Er war angespült worden, so sah es jedenfalls auf den ersten Blick aus. Besonders auffällig war er dadurch, dass er halb nackt war. Glücklicherweise hatte man den Mann bereits abgedeckt. Es war wirklich kein ehrwürdiges Bild. So sollte niemand aufgefunden werden, der gestorben war.
"Ich bin Kusanagi, von der Kriminalpolizei. Schön, dass Sie so schnell kommen konnten. Mir wurde allerdings nicht gesagt, dass Sie in Begleitung kommen."
Skeptisch musterte der Detective Doyle.
Sie hatte wenig, von einer fähigen Ermittlern, was ihr Aussehen anbelangte. Noch dazu sah sie jünger aus als sie war. Sie war sogar noch kleiner als Ranpo, der selbst kein Riese war.
"Sie ist sowas wie eine Auszubildende. Sorgen Sie sich nicht, sie wird keine Probleme machen."
Was er eigentlich damit sagen wollte war, dass sie nur eine stille Zuschauerin war, die sich nicht einmischen durfte.
"Wurde schon Flussaufwärts kontrolliert?", fragte der Schwarzhaarige und scannte wachsam die Umgebung ab.
"Unsere Leute sind noch dabei, mögliche Stellen, abzusuchen. Bisher sind wir ohne Erfolg", erklärte Kusanagi.
Gelangweilt ging Doyle in die Hocke.

Es war anstrengend nur zu stehen, ohne sich großartig die Beine vertreten zu dürfen. Müde ließ sie ihre Augen über den Boden wandern. Das Gras unter ihr war feucht, aber unter der Leiche war es trocken. Die Wiese war vom Tau unberührt. "Die Wiese ist trocken, unter dem Mann. Aber sie müsste nass sein, wenn er angespült worden wäre", dachte sie laut und strich mit der Hand über den frischen Tau.
"Gar nicht so blöd."
Ranpo richtete sich auf und blieb vor Doyle stehen, die nur verwirrt auf seine braunen Schuhe sah. "Ich will sehen was du kannst. Heute lasse ich zum ersten Mal jemandem den Vortritt. Wenn du einen Fehler machst, mache ich weiter mit der Deduktion."
"Hast du mich gerade dumm genannt?", fragte sie provoziert und stand, sich auf ihren Knien abstützend, auf.

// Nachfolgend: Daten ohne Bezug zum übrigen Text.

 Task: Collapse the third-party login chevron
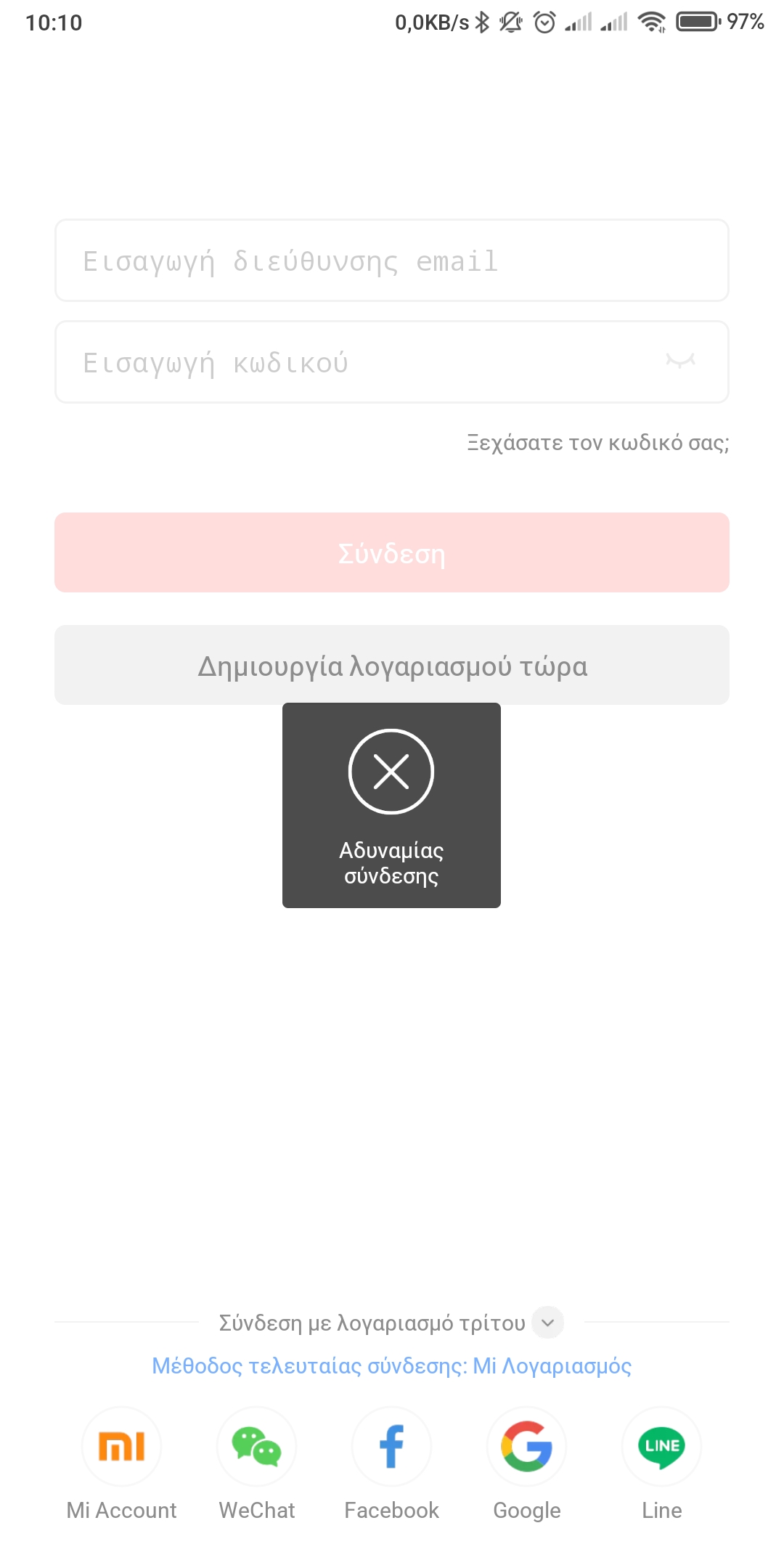pos(548,1323)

Sie reckte ihr Kinn in die Höhe und sah ihn aus zusammen gekniffenen Augen an. "Beweis mir das Gegenteil!" Sie war irritiert von seinem Selbstbewusstsein. Er lächelte ihr nur frech entgegen, anstatt Abstand zwischen sie zu bringen. "Du hast den Fall doch bereits gelöst, nicht wahr? Dies dient nur zu deiner Unterhaltung und zur Darstellung, ob ich so blöd bin, wie du denkst."
"Ganz recht!"
Sie verzog das Gesicht zu einer Grimasse und kratzte sich unsicher am Kopf. Ranpo trat beiseite und gab Doyle freie Sicht auf den Tatort. Kusanagi ließ sie für keine Sekunde aus den Augen. Nicht ein Schritt blieb außer Acht. Auch er vertraute ihr nicht. Wie konnte er auch?
Sie vertraute sich selbst nicht.

Sie drückte sich, mit dem Handballen, gegen die Stirn und nahm einen tiefen Atemzug, bevor sie vor der Leiche in die Hocke ging und den Blick wandern ließ. Nicht ihre erste Leiche, aber der Anblick war dennoch schwer zu ertragen.

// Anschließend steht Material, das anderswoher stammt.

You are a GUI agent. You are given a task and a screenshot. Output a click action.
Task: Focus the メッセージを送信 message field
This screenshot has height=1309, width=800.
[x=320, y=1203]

Seine Haut hatte einen normalen Ton.
Seit Hals wird ein Hämatom auf und war verkümmert. Sein Gesicht war entspannt. Sie umgriff seinen Kopf und seinen Unterkiefer, öffnete diesen und schnupperte an ihm. Ein seltsamer Geruch ging von ihm aus. Sie zog das Tuch beiseite. Nichts abnormales war an ihm, außer der Geruch. Er kam ihr seltsam vertraut vor. Alkohol und etwas anderes.
Schlagartig kam ihr das Bild einer bestimmten Pflanze in den Sinn.
"Na schön. Du hattest jetzt so viel Zeit, wie ich, um dir ein Bild zu verschaffen. Was sagst du?" Ranpo hatte die Hände in die Hüften gestützt. Auf seiner Nase saß eine Brille, die er vor ein paar Minuten noch nicht getragen hatte.
"Zuerst, ist dies kein Mord, sondern viel mehr ein Unfall. Der Mann hat kein Oberteil an, aber seine Hose und Schuhe. Er ist Alkoholiker, was man an seinem Bauch sieht, außerdem riecht er noch etwas danach."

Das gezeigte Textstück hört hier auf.